Selected excerpt:
The intersection at which the accident occurred is listed as the fourth most dangerous intersection in Charlotte over the course of the past year. According to the assistant director of the Center of Transportation Policy Studies at UNCC, the intersection is especially dangerous because of the angle at which the two streets intersect. Hill Street feeds the entrance ramp for I-277 and does not intersect Church Street at a right angle, which makes it difficult for drivers stopped at the stop sign on Hill Street to see oncoming traffic. In addition, Church Street is one way and drivers will frequently speed towards the I-277 entrance ramp or the street’s next intersection at Morehead Street. These two factors together combine to make for a dangerous intersection.

Although neither driver in yesterday’s accident was cited, let’s examine the liability analysis if one or both of the drivers in an accident at this intersection was negligent. First, let’s consider that G.S. 20-158(b)(1) states that

When a stop sign has been erected or installed at an intersection, it shall be unlawful for the driver of any vehicle to fail to stop in obedience thereto and yield the right-of-way to vehicles operating on the designated main-traveled or through highway. When stop signs have been erected at three or more entrances to an intersection, the driver, after stopping in obedience thereto, may proceed with caution.

Therefore, a motorist travelling on Hill Street waiting to cross Church Street is required to yield the right-of-way to oncoming traffic on Church Street. But how can a motorist yield the right-of-way to cars he cannot see? G.S. 20-158(b)(5) states that

When a stop sign, traffic signal, flashing light, or other traffic-control device authorized by subsection (a) of this section requires a vehicle to stop at an intersection, the driver shall stop (i) at an appropriately marked stop line, or if none, (ii) before entering a marked crosswalk, or if none, (iii) before entering the intersection at the point nearest the intersecting street where the driver has a view of approaching traffic on the intersecting street.

Information shown:
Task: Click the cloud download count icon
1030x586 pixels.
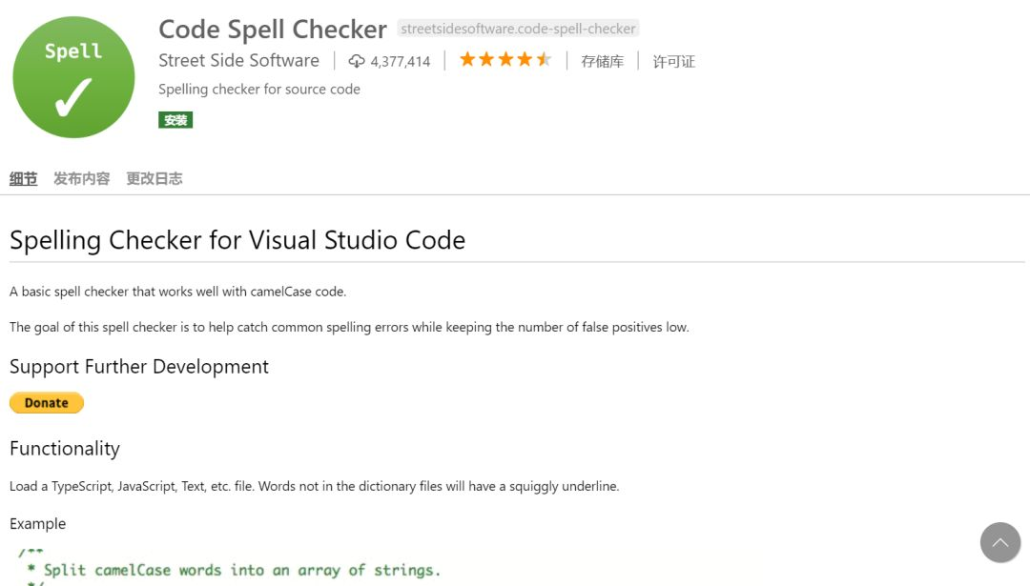Action: click(x=357, y=61)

Exercise instructions:
- a) In the text on the Charlotte intersection, how does the intersection rank among the city's most dangerous over the past year?
- b) Rewrite the Charlotte intersection text from "When a stop sign, traffic" up to and including "the intersecting street.", changing "stop line" to "stop bar".

Results of the exercise:
- a) It is listed as the fourth most dangerous intersection in Charlotte.

- b)
When a stop sign, traffic signal, flashing light, or other traffic-control device authorized by subsection (a) of this section requires a vehicle to stop at an intersection, the driver shall stop (i) at an appropriately marked stop bar, or if none, (ii) before entering a marked crosswalk, or if none, (iii) before entering the intersection at the point nearest the intersecting street where the driver has a view of approaching traffic on the intersecting street.